At least one face will disappear, after news broke Friday that Solberg is losing Børge Brende as her foreign minister. He’d been among those viewed as most likely to continue in his role, but Brende opted to accept a new job as president of the World Economic Forum in Switzerland. Solberg will need to find his replacement by mid-October.
She also needs to smooth lots of feathers ruffled during the election campaign and find a way to maintain consistent support from the two small parties (the Liberals and Christian Democrats) that backed her incumbent coalition with the Progess Party for the past four years. That’s not going to be easy, since Solberg is among the winners who lost: Even though the four non-socialist parties on her side of the politial spectrum won a majority of seats in Parliament, they collectively lost eight of the seats they held in the last parliamentary period and are thus weaker. As newspaper Aftenposten put it on Friday, Solberg has no majority against her at present, but her own majority is thin indeed.
Of more concern is that neither the Christian Democrats nor the Liberals is willing to sign any sort of formal agreements to support a new Conservative-Progress government. They blame some of their own poor election results on their failure to get enough credit for Solberg’s and Progress leader Siv Jensen’s accomplishments. Most importantly, both small parties were mightily offended during the campaign by Progress’ controversial and tough-talking immigration minister, Sylvi Listhaug, who worked hard to ensure votes from Progress’ most right-wing constituency but alienated both support parties in the process.
Solberg is thus hoping that both the Liberals and the Christian Democrats will now actually join a new four-party government coalition, and so are many others who think Solberg and Jensen did a good job together and want their policies and projects to continue. The best way for the non-socialists to do that, many argue, is for all four of their parties to share government power (commensurate with their election results) in the form of ministerial positions and daily participation in policy formulation. They could then also debate issues internally instead of risking prestige through potentially divisive public conflicts. Powerful voices within Norwegian business and even the environmental movement in Norway are urging both the Liberals and Christian Democrats to swallow their pride, take on government responsibility and thus prevent the left-center parties in opposition from toppling the government.
That’s a real threat, since both the Center Party and the Socialist Left (SV) party emerged as the real winners of the election but lost a stab at government power because Labour did so poorly. Center doubled its seats in Parliament, while SV gained four. Both are chomping at the bit to topple Solberg’s conservative coalition at the first opportunity, if they can lure the Christian Democrats, for example, over to their side. The two most radical parties to win representation in Parliament, the Reds and the Greens, will also likely support some of the left-center coalition’s proposals.

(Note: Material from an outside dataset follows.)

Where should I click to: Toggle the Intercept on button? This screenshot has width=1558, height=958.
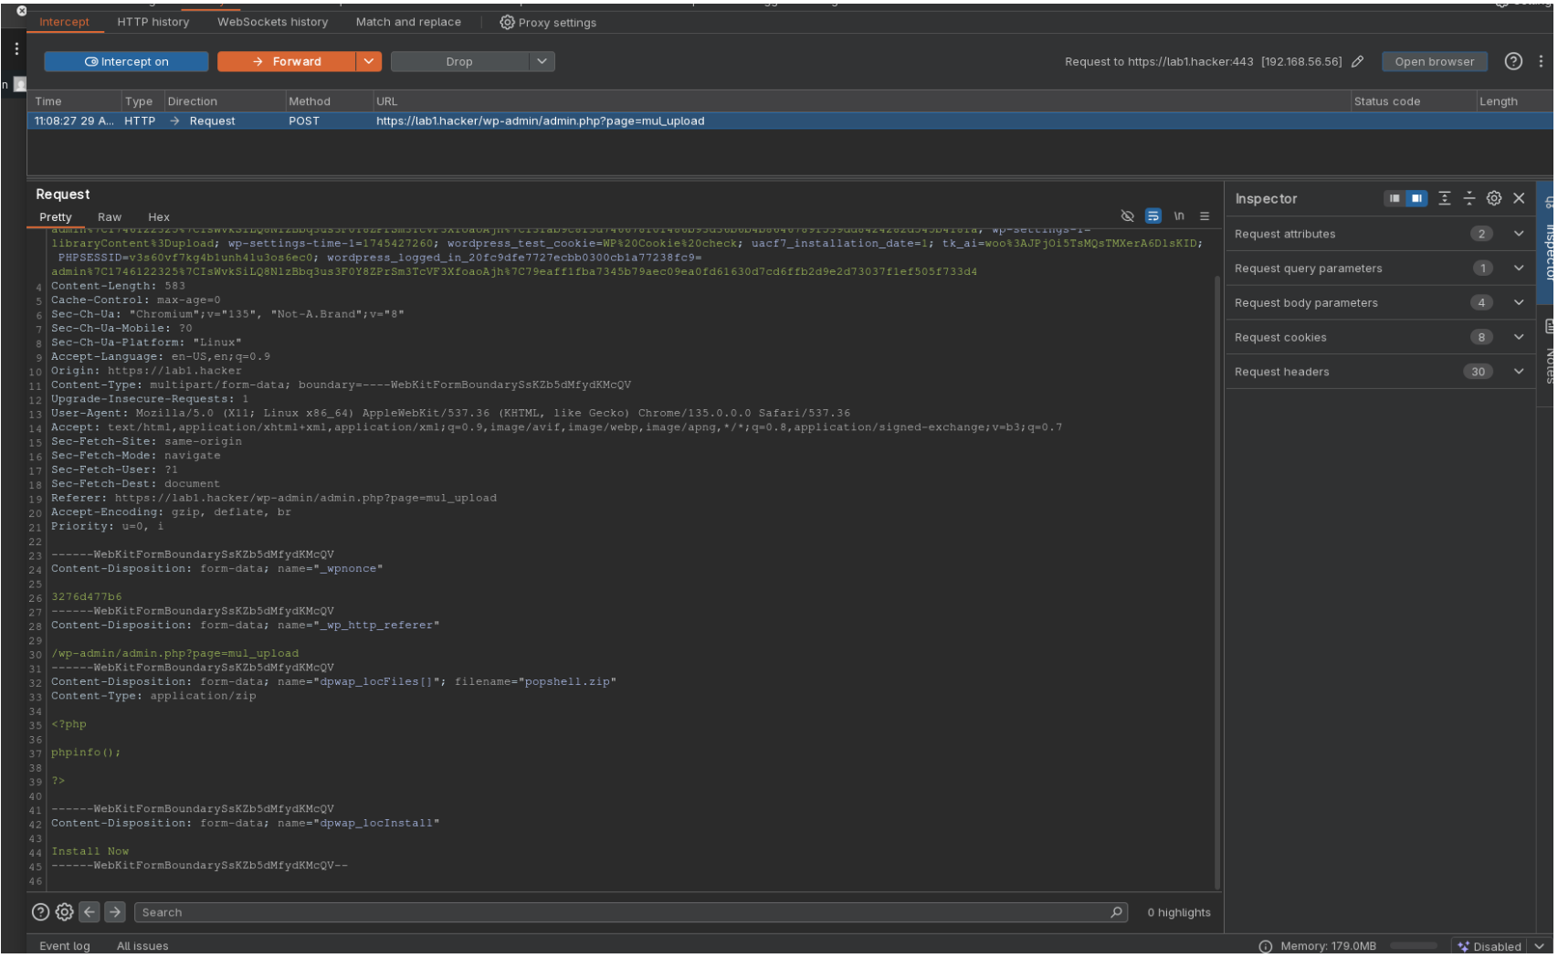(x=127, y=62)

Meanwhile, all the parties are now in the midst of a post-election “time-out” until the political horse-trading begins. Liberals leader Trine Skei Grande, who campaigned all summer, has taken a brief holiday. Christian Democrats leader Knut Arild Hareide, who’s been viewed as both a loser because of historically poor election results and a winner because of the swing-vote power his party now has, planned to take a long weekend off. Solberg is heading to New York for the opening of the UN General Assembly early next week. Labour is licking its wounds and trying to figure out what went wrong. Progress, meanwhile, is gathering for a central board meeting where government strategy will likely top the agenda.

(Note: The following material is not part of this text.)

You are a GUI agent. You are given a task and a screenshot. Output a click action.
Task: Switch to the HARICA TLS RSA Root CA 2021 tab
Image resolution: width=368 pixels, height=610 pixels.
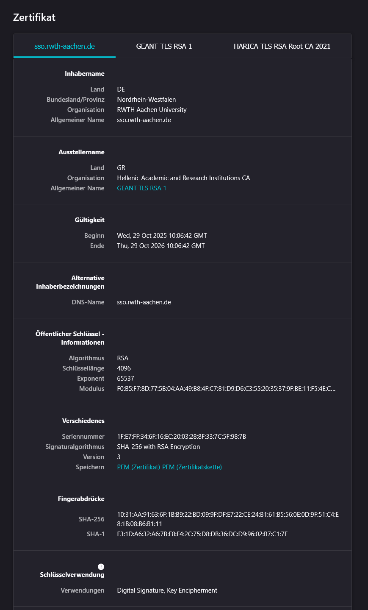point(282,46)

Under Norway’s constitutional monarchy system, Solberg doesn’t need to seek King Harald V’s permission to form a new government. A coalition she leads can simply continue even with new faces. The new session of Parliament doesn’t officially open until October 9 and the current government’s budget is due to be presented October 12 and even Brende has agreed to stick around until after that. If there are any major changes in Solberg’s coalition, they may not be officially presented until after the budget presentation. Even though the Christian Democrats may proceed with their stated intention to join the opposition in Parliament, they want Solberg to remain prime minister and have promised to support her coalition, at least through the autumn.
Actual negotiations over the make-up of a new government will start next Thursday evening, after Solberg returns from the UN in New York. And then there’s a chance that both the Liberals and Hareide will decide to join a government led by Solberg after all. It’s unlikely the problematic Listhaug will disappear, but Progress may moderate some its stands after winning re-election as well: Solberg and Jensen have worked well together and Progress has learned the art of compromise. Solberg is unlikely to announce any ministerial changes until she knows which parties will actually govern with her.